## begin INPUT DATA
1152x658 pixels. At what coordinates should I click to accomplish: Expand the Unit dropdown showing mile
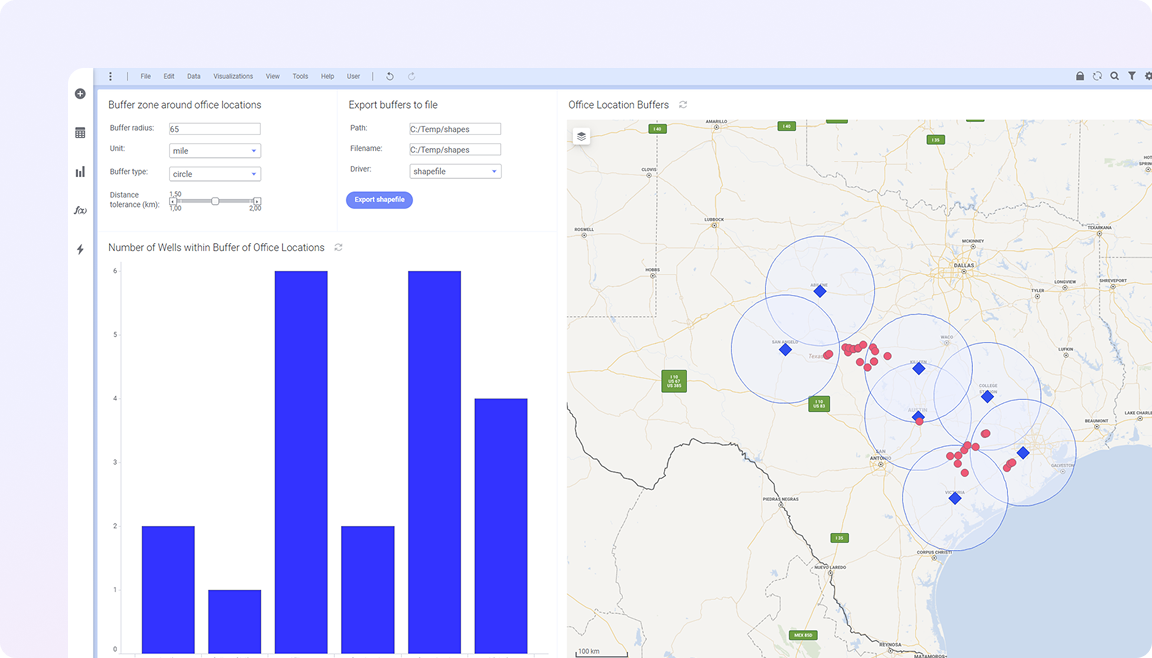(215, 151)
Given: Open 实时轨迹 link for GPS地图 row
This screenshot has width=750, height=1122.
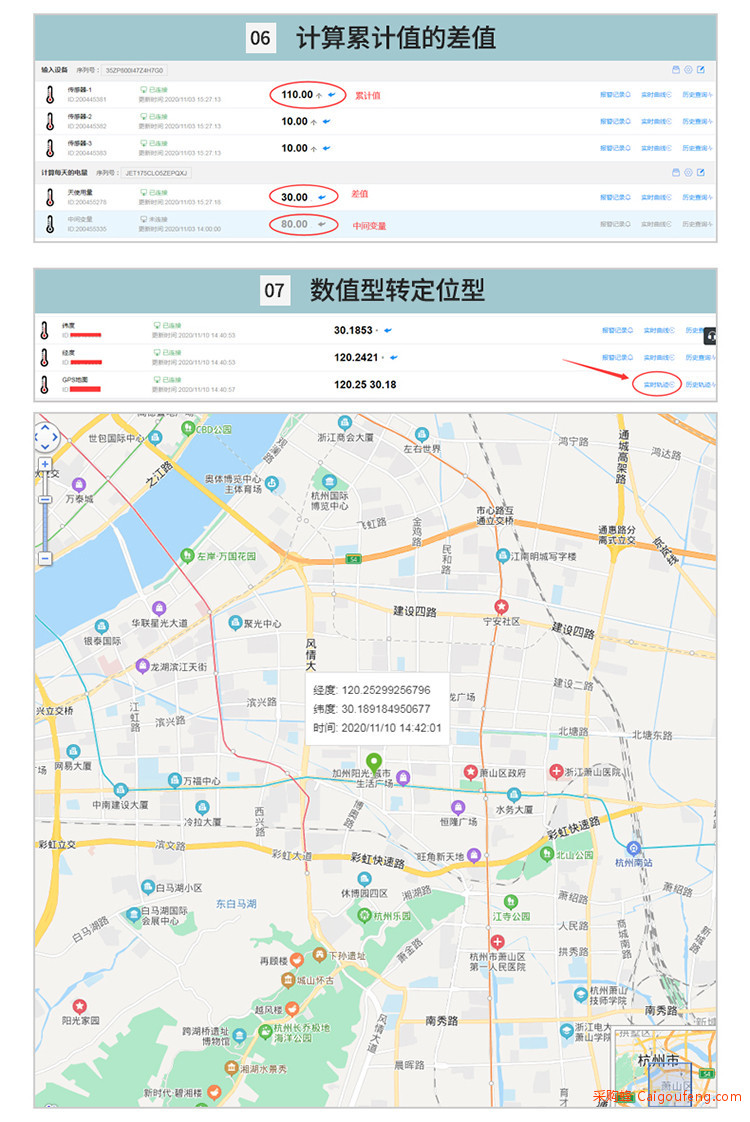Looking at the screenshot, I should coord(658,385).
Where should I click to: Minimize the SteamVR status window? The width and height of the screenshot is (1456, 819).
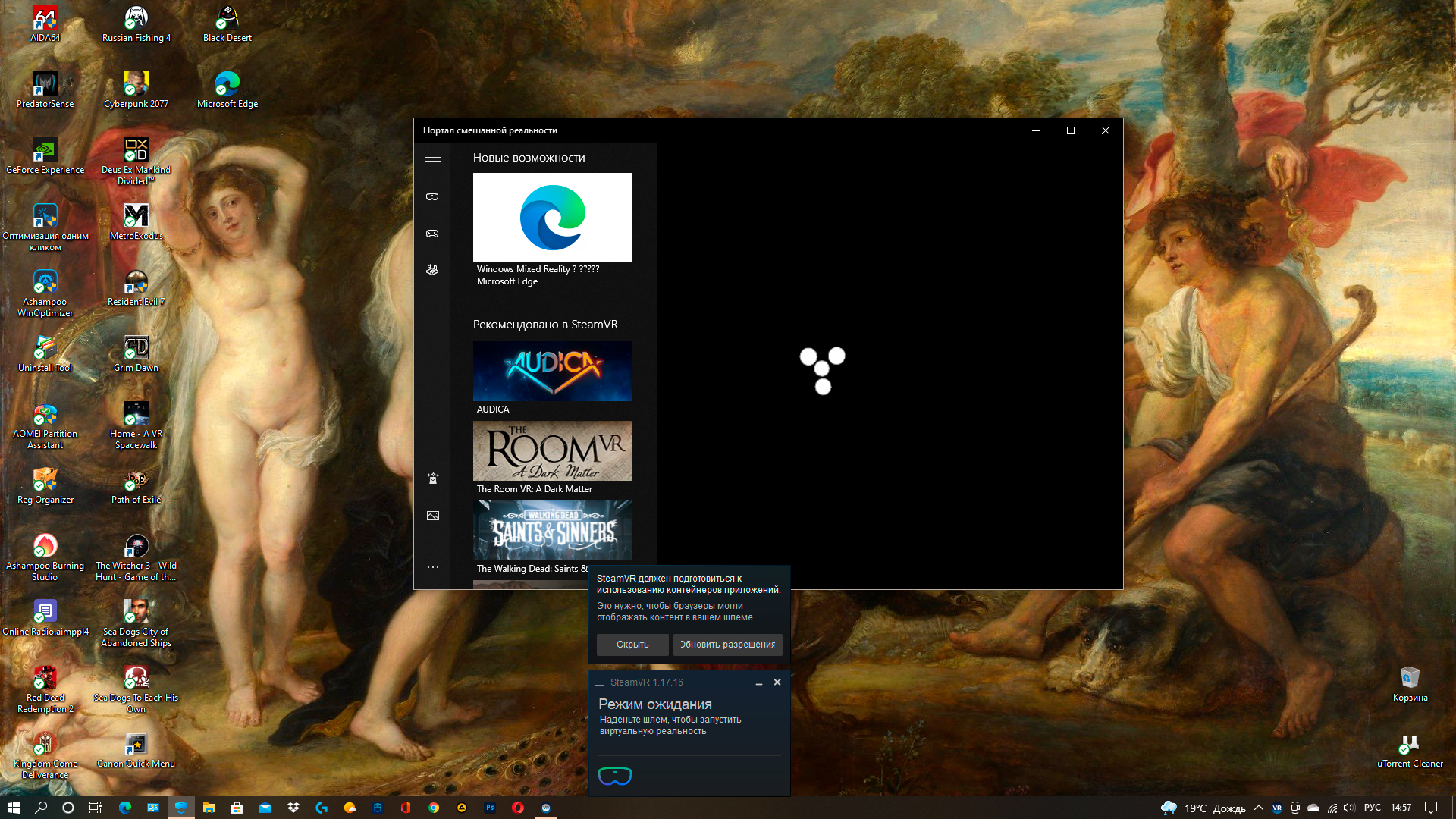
## end INPUT DATA
Count the lines in the items above that contain the string "height". Reply with the number alone.

2